(Records of finding words and elements)
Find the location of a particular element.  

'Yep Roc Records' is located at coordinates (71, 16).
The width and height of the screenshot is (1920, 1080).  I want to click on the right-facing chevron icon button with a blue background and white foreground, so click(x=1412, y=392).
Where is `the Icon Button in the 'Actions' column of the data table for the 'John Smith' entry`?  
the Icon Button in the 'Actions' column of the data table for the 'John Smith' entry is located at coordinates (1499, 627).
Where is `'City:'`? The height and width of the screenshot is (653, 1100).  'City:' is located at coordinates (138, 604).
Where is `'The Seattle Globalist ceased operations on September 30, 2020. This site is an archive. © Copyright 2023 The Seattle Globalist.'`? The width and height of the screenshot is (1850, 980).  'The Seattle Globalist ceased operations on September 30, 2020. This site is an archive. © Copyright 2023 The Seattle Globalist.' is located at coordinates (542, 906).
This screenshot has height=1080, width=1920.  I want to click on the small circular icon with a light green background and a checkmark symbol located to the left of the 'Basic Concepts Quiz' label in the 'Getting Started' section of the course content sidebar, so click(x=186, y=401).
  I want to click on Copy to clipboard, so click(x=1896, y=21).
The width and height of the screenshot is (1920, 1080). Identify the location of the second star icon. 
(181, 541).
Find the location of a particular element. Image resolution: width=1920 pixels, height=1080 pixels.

• Task directions: Please pull out every line above that contains the word "location", and copy each one in full.

• Solution:
Find the location of a particular element.  
The width and height of the screenshot is (1920, 1080). Identify the location of the second star icon. 
Find the location of a particular element. Image resolution: width=1920 pixels, height=1080 pixels.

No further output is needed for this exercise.